**研讀文本:**
↓↓↓

與此同時,蔣介石急電也雪花般地飛到二十六路軍總指揮孫連仲、四十軍軍長龐炳勳、八十五師師長高桂滋的指揮部,命令他們親率部隊火速向石家莊集中。蔣介石再次電示宋哲元:“從速構築預定之國防工事”,強調“守土應具決死決戰與積極準備之精神”,即使談判,也“務期不喪絲毫主權爲原則”。
當時宋哲元正在山東老家樂陵省親,華北防務由他的部將張自忠負責。二十九軍將士在當時已經奮起反擊日軍人侵,日軍也在考慮擴大事態,但宋哲元顯然對盧溝橋事變的性質和全國的抗日熱情估計不足,沒有及時對平津防務進行調整,而把大部精力用於與敵談判周旋,以期“和平”解決上。
戰端已開,人們所以還會有講和的想法,是因爲事變之初北平的形勢還不夠明朗。自7日夜起,雙方在盧溝橋和宛平城地區多次衝突。意想不到的是9日又告停火,甚至商妥同時退兵,日軍退回豐臺,宛平縣城交中方保安隊填防。不過,日軍回撤後,次日再度向盧溝橋推進,二十九路軍也不得不再派兵阻擋,雙方重新交火。此後接連幾天,雙方一直打打停停。
但是,和平的幻想很快就被不斷傳來的密報粉碎,日方大批援軍正從關外和天津方向源源開來,僅關東軍一週時間就調來了一個師團的兵力,日本國內和朝鮮另有五六個師團的兵力正在增調中。特務系統收集的情報紛紛傳至南京,蔣介石等人非常明白,日本當局肯定有更大的企圖,至少,日軍這次不拿下冀察平津地區,是不會善罷甘休的。
13日,當日本發表出兵華北的聲明後,蔣介石即致電宋哲元說:“中央已決心運用全力抗戰,寧爲玉碎,毋爲瓦全,以保持我國家之人格。”

↑↑↑

**所供材料:**

↓↓↓

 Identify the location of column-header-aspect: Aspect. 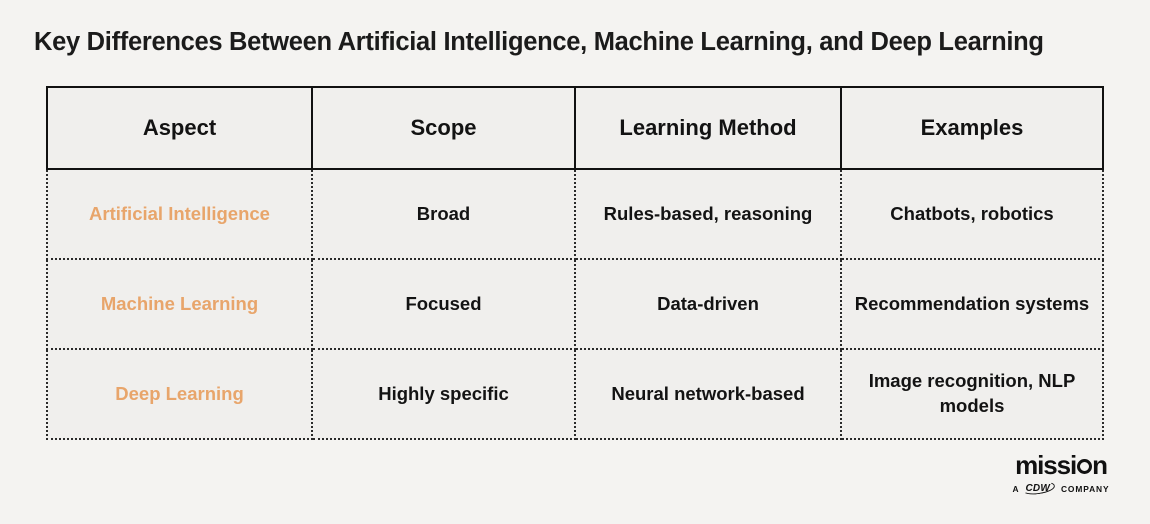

↑↑↑

**探究材料:**
A) 根據研讀文本回答下列問題:
(i) 宋哲元在山東老家樂陵省親時,華北防務由誰負責?
(ii) 9日停火並商妥同時退兵後,日軍退回哪裡?
(iii) 關東軍一週時間調來了多少兵力?
B) 判斷下列說法是否符合研讀文本,並引用原文中起決定作用的字句:
(i) 蔣介石要求即使談判,也要以不喪失主權爲原則。
(ii) 宋哲元在事變後及時調整了平津防務。
(iii) 蔣介石致電宋哲元表示決心抗戰,是在日本發表出兵華北的聲明之前。

**練習答案:**
A)
(i) 張自忠。
(ii) 豐臺。
(iii) 一個師團的兵力。

B)
(i) 是。「即使談判,也“務期不喪絲毫主權爲原則”」
(ii) 否。「沒有及時對平津防務進行調整」
(iii) 否。「當日本發表出兵華北的聲明後,蔣介石即致電宋哲元說」